-- ASSIGNMENT --
Check every line of the data for the word "computer", and copy those that have it.

-- Pixel coordinate grounding data --
▬▬▬
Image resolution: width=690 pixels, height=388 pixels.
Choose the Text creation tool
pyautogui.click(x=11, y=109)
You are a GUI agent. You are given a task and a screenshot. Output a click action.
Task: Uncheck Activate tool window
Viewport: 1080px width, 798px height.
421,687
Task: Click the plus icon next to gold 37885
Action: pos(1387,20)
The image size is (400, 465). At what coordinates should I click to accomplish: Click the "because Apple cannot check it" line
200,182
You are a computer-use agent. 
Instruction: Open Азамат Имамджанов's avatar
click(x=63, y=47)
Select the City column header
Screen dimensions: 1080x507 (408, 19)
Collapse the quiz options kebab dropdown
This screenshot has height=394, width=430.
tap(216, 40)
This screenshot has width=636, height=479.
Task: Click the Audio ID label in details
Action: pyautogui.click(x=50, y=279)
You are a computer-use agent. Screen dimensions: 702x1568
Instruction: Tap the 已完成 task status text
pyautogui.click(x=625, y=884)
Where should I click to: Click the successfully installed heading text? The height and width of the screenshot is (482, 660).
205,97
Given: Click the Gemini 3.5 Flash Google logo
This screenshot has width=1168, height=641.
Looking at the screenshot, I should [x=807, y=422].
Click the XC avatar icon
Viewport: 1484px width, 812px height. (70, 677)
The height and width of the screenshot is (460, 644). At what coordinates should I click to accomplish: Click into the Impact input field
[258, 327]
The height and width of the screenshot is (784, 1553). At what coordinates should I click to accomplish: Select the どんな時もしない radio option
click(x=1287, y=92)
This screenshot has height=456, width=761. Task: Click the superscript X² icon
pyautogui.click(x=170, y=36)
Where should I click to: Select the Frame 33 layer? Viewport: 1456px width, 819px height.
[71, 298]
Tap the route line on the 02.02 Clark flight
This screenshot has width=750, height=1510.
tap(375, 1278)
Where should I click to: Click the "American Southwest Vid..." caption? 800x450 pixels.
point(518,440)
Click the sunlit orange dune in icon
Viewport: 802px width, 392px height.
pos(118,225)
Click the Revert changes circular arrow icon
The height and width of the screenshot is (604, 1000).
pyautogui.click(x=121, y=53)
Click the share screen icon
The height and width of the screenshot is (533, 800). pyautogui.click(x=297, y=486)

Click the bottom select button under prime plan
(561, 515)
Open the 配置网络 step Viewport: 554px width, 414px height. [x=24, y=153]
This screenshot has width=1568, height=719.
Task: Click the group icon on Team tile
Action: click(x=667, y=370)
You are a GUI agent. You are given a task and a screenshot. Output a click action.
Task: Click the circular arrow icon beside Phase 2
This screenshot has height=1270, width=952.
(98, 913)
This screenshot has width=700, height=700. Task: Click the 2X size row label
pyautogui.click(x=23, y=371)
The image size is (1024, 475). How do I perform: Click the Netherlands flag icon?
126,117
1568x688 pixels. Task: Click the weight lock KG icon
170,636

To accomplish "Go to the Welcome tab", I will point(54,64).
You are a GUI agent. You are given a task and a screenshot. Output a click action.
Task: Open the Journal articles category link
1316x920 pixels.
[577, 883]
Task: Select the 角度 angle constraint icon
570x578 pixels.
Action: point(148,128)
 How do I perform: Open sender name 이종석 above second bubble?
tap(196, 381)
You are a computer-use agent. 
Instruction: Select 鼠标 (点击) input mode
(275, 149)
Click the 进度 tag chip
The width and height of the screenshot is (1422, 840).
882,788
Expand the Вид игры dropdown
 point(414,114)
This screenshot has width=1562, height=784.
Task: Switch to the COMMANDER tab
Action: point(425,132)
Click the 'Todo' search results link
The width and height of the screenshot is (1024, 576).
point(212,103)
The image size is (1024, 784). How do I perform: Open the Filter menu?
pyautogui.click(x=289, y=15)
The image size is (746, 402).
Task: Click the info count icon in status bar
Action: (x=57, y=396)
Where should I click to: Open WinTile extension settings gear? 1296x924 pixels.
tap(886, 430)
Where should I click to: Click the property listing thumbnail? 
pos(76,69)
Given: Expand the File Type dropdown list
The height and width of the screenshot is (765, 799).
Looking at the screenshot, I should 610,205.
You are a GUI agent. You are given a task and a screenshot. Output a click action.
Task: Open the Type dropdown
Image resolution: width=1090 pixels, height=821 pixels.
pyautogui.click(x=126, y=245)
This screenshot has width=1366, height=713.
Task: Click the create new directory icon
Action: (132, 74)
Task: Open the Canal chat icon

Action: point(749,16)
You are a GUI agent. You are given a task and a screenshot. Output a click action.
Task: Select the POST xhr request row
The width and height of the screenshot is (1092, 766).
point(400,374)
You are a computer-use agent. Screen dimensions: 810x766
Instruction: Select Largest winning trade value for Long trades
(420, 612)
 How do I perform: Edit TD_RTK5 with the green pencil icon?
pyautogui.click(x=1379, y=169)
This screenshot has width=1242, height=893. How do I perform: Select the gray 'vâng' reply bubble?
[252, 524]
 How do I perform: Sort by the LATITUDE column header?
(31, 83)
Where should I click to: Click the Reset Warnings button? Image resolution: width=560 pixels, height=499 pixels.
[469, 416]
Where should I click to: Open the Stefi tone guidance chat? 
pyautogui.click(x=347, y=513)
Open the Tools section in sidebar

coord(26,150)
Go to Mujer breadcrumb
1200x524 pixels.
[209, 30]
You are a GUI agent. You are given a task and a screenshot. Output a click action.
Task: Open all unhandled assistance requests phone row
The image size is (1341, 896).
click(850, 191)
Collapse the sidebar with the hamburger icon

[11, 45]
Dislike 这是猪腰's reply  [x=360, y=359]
▬▬▬
-- YOUR SOLUTION --
You are a computer-use agent. 
You are a computer-use agent. Screen dimensions: 702x1568
You are a computer-use agent. 
You are a computer-use agent. Screen dimensions: 810x766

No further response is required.